Fedwire Securities Service

 

The Fedwire Securities Service provides safekeeping, transfer, and settlement services for securities issued by the Treasury, federal agencies, government sponsored enterprises, and certain international organizations. The Reserve Banks perform these services as fiscal agents for these entities. Securities are safekept in the form of electronic records of securities held in custody accounts. Securities are transferred according to instructions provided by parties with access to the system. Access to the Fedwire Securities Service is limited to depository institutions that maintain accounts with a Reserve Bank, and a few other organizations, such as federal agencies, government-sponsored enterprises, and state government treasurer’s offices (which are designated by the U.S. Treasury to hold securities accounts). Other parties, specifically brokers and dealers, typically hold and transfer securities through depository institutions that are Fedwire participants and that provide specialized government securities clearing services. In 2003, the Fedwire Securities Service processed 20.4 million securities transfers with a value of $267.6 trillion.

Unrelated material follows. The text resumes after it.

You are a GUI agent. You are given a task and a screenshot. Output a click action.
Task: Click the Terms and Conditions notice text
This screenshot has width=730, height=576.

Fedwire securities are processed individually, in much the same way that Fedwire funds transfers are processed, and participants initiate securities transfers in the same manner, using either a computer connection or the telephone. When the Federal Reserve receives a request to transfer a security, for example as a result of the sale of securities, it determines that the security is held in safekeeping for the institution requesting the transfer and withdraws the security from the institution’s safekeeping account. It then electronically credits the proceeds of the sale to the account of the depository institution, deposits the book entry security into the safekeeping account of the receiving institution, and electronically debits that institution’s account for the purchase price. Most securities transfers involve the delivery of securities and the simultaneous exchange of payment, which is referred to as delivery versus payment. The transfer of securities ownership and related funds is final at the time of transfer, and the Federal Reserve guarantees payment to institutions that initiate such securities transfers.